Because of the strength of the magnet field, Nuclear Magnetic Resonance allows scientists to view the structures of molecules and their environments in much smaller chemical and biological samples. Hoch said the technique is extremely useful for the pharmaceutical industry, since the technology allows scientists to examine the structure of proteins, which are often the targets for drugs. 

He said that the technique has been used in the development of a series of drugs for transplant patients that are used to keep the immune system from rejecting the transplanted organ. Scientists have also used the technology to develop drugs for treating cancer. 

The technique is also good for analyzing the molecules in biofluids — for example, urine, blood and cerebrospinal fluid — which can help doctors diagnose patients. Hoch said the technique has been used to conduct research on diseases that involve problems with lipid metabolism, like muscular dystrophy.

Datahubs and giant spectrometers 

The University of Wisconsin and the University of Georgia are each using the grant to purchase a 1.1-gigaherz spectrometer, the device that measures nuclear magnetic resonance using certain properties of light including wavelength, frequency or energy. These two devices, along with a 1.2-gigaherz spectrometer at Ohio State University, are the only instruments of this size in the United States that are available for public use. 

UConn is not receiving a spectrometer because the space for the device wasn’t available when the university originally applied for the grant, Hoch said.

“These require very special kinds of environments,” he said. “They have to have very stable floors. They’re very massive and require a very high floor loading capacity. They need a very quiet environment.”

The University does have the space for a 1.1 gigahertz spectrometer now and the school will apply for a grant in the future to get one, Hoch said. 

He estimated that the magnets stand around 16 feet tall and need a circular area around them with a diameter of 25 to 30 feet, plus space above the device in order to transfer in liquid helium, which is used to supercool the magnets. 

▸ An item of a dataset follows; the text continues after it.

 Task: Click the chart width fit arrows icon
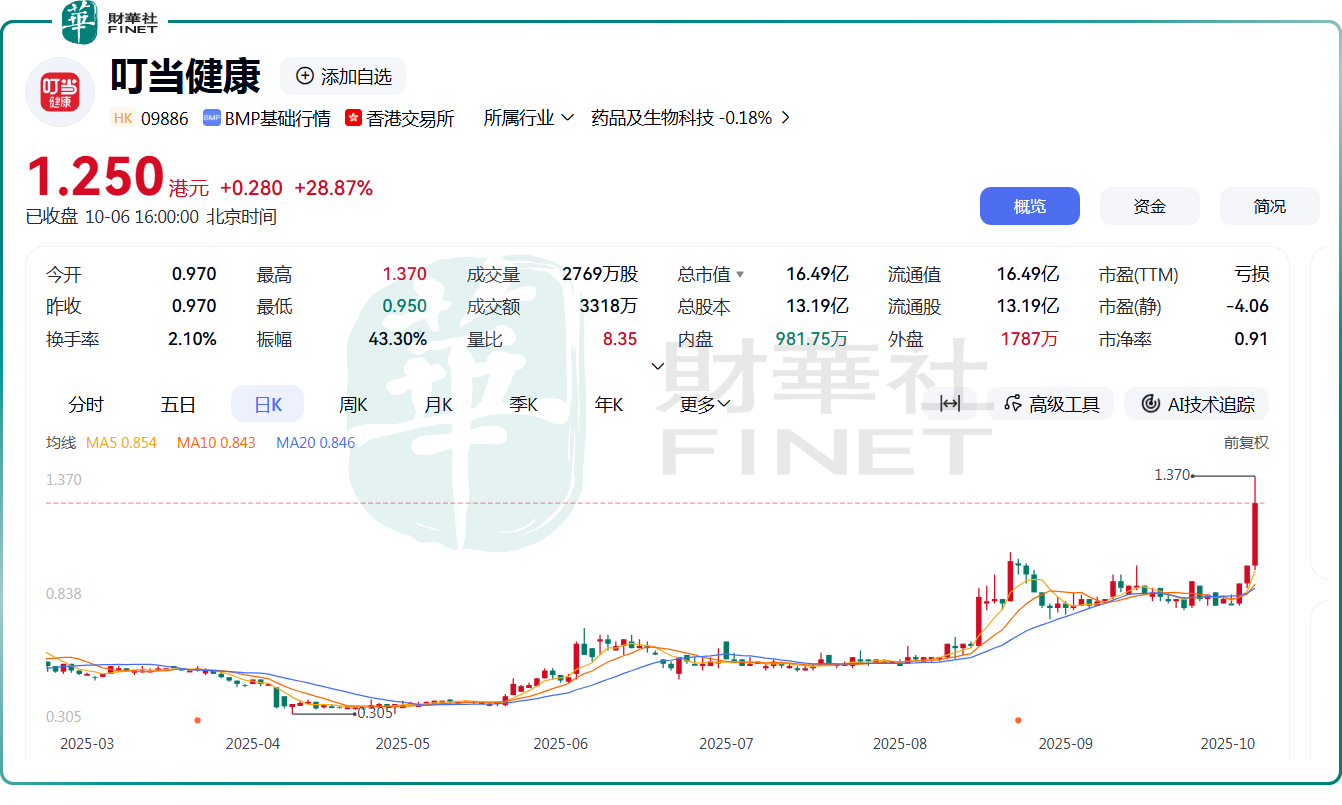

UConn currently houses four smaller spectrometers, ranging from 400 to 800 megahertz. A 1.2 gigahertz spectrometer is between 1.5 to 3 times more powerful than these smaller machines.

For now, UConn will be acting as a central datahub for the three institutions, which together include 21 spectrometers of various sizes. Scientists will be able to access a portal where they can find information about which instruments are available, request use of the machines and arrange to have samples transmitted. 

The University will also curate a database that will automatically upload and store all the data analyzed using the three instruments.

Hoch runs the university’s Gregory P. Mullen NMR Structural Biology Facility and will be in charge of the data center, which will be located in Farmington. 

“Democratizing” science

Hoch said that UConn was chosen for the grant because the university already runs a public data repository called the Biological Magnetic Resonance Data Bank. They also have a data processing and analysis platform, which Hoch likened to an app store, that is filled with hundreds of software packages for scientists trying to analyze data from the spectrometers. 

Hoch said he anticipates high demand for the largest machines, since only three exist for public use throughout the country.  

“Europe is way ahead of us,” said Hoch. “Europe is on track to have about a dozen of these Gigahertz-class instruments before we get the first one up and running here in the United States.” 

Hoch said he hopes the project will give scientists more opportunities for collaboration and make it possible for researchers to conduct experiments that were previously unachievable without access to high-powered machines. 

“[The National Science Foundation] has described it as an effort to democratize [Nuclear Magnetic Resonance],” said Hoch. “We’re trying to lower the activation barriers and make it easier to share data.” 

The machines will take about two and a half years to install at the universities, giving UConn time to set up its data portal. The grant will last four years.